People come to permaculture to facilitate positive change in their own lives, their communities and their landscapes, as permaculture offers a systems design methodology based on natural principles and patterns. They are often deeply attracted to the solutions-oriented focus of permaculture and its emphasis on practical action as much as the ethical ecological systems view of the world it offers as a lens.

And yet so many practitioners come to it from a Western industrial-growth upbringing and the deep conditioning of the “story of separation” at the centre of this culture. This conditioning is so pervasive and so ingrained that it can be almost invisible. So even if permaculture espouses the deep interconnection of everything within the web of life, we can often only grasp that on a rational cognitive level. More often than not, our felt sense of being alive may remain one of atomised separation and its accompanying characteristics of fear, control, defence, the constant need to know, hyper-vigilance and othering. 

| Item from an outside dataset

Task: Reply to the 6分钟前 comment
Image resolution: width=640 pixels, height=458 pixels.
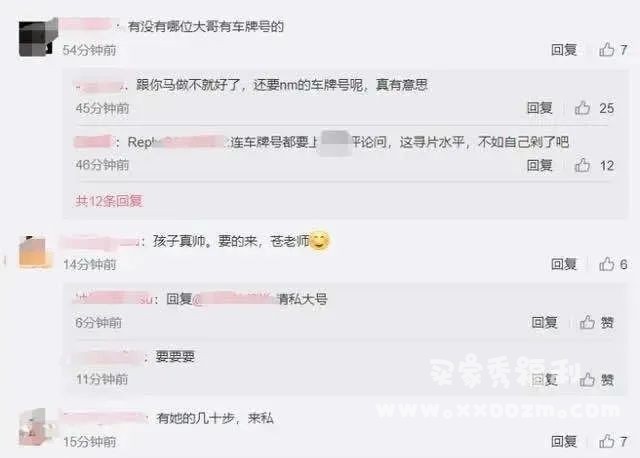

This constricted state of consciousness can and does influence our approach to permaculture either consciously or unconsciously. This can lead to a cognitive-behavioural or “cogni-centric” approach that favours tools, methodologies and concepts while severely undervaluing or ignoring our capacity to rediscover a felt-sense of enlivenment, connection and wholeness. This imbalance can lead to the same overwhelm, burnout, depression, anxiety and conflictual relationships that we see throughout the dominant culture but which seem so at odds with the deeper promise of permaculture. 

From this narrow bandwidth we tend to endlessly repeat patterns of rigid thought and behaviour that may have served us well as protective mechanisms for coping in the “story of separation” but which hamper our ability to deepen, open and flourish as ecological designers, leaders and human beings. Having been involved in permaculture for fifteen years, we have experienced both the possibilities and limitations. 

The challenges humanity is currently facing are not being solved by our industrial mindset thinking. Our culture and the planet desperately need truly novel emergent ways of being and thinking to arise. For us to support Life, to take part in the healing of our ecosystems, we need not only to work with nature, but as nature. Permaculture understands the pattern language of nature and has translated that to useful tools and techniques. We believe that the outer work of permaculture, combined with deep inner work which allows us to connect back to the source of Life itself, makes for a truly transformational systems design and is possible on a global scale.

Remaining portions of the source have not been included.